New bike infrastructure projects are set to roll out faster than ever across Chicago and political wins for cyclist groups are mounting, including City Council’s unanimous approval in December of 40th Ward Ald. Andre Vasquez’s ordinance to more regularly and severely penalize drivers for parking in bike lanes with two added city departments now able to issue tickets with fines raised to $250.
“We have actual wins coming down the pipe, but just knowing that more politicians and representatives are thinking about this work and understanding the importance of it, that is the biggest win,” Resman said.

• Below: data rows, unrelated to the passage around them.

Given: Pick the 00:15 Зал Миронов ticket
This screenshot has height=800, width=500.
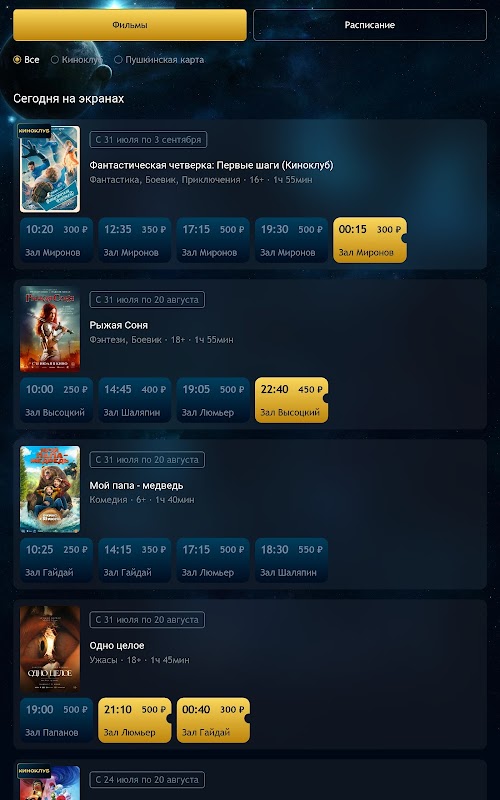Looking at the screenshot, I should tap(370, 240).
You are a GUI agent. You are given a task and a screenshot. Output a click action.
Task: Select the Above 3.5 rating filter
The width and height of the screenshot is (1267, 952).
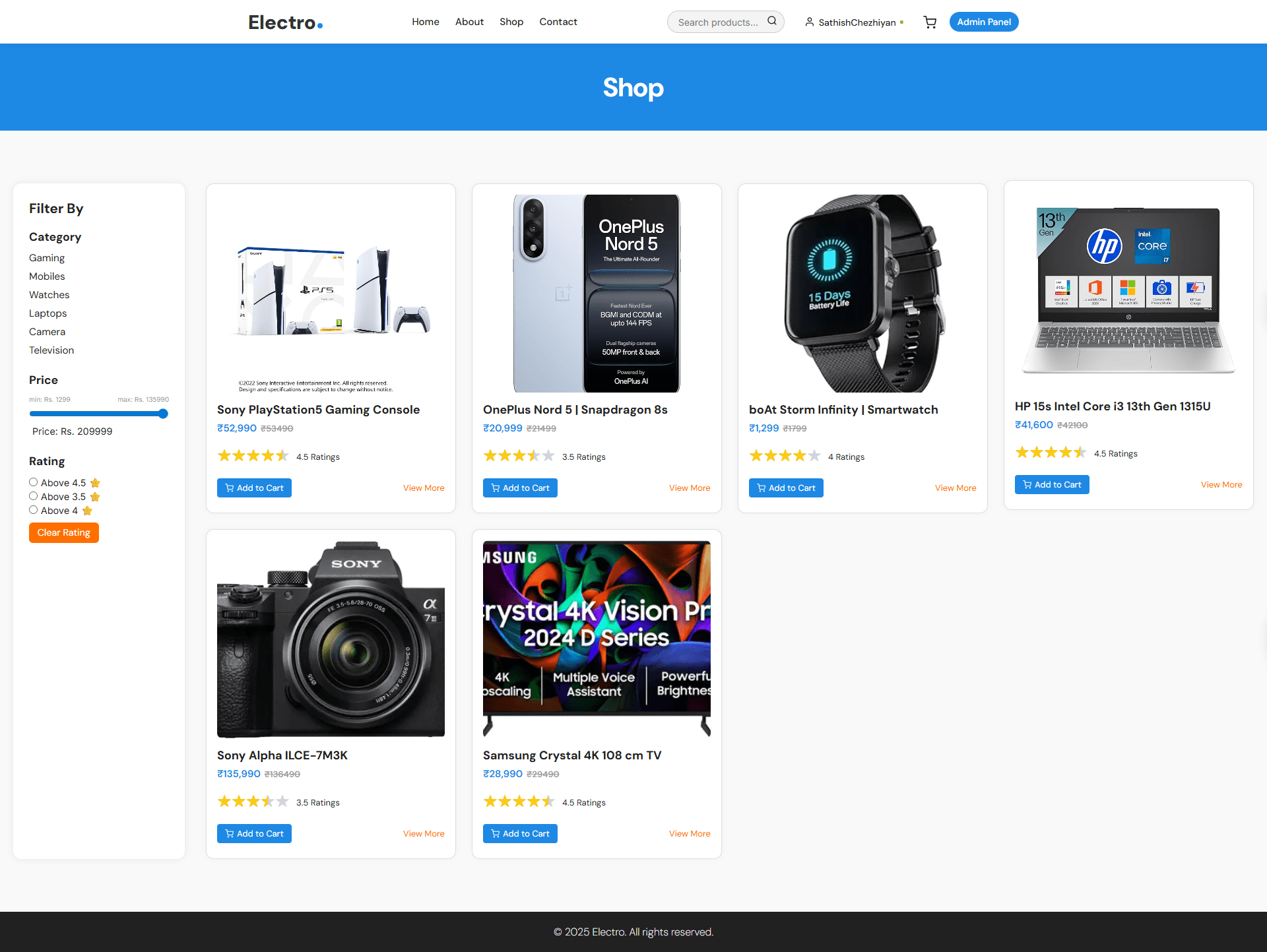click(x=33, y=496)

The Safe Streets for All coalition plans to host a mayoral candidate forum and publicize politicians’ bike policy stances. Other organizations inside and outside the coalition focus on building political momentum online or getting people to ride together en masse. Some groups try more combative tactics, airing their frustration with car-dominated streets in driver-stalling protests.
“These groups have really done a tremendous job of organizing and forcing elected officials and people in positions of power to listen to them,” mayoral candidate and state Rep. Kambium “Kam” Buckner said.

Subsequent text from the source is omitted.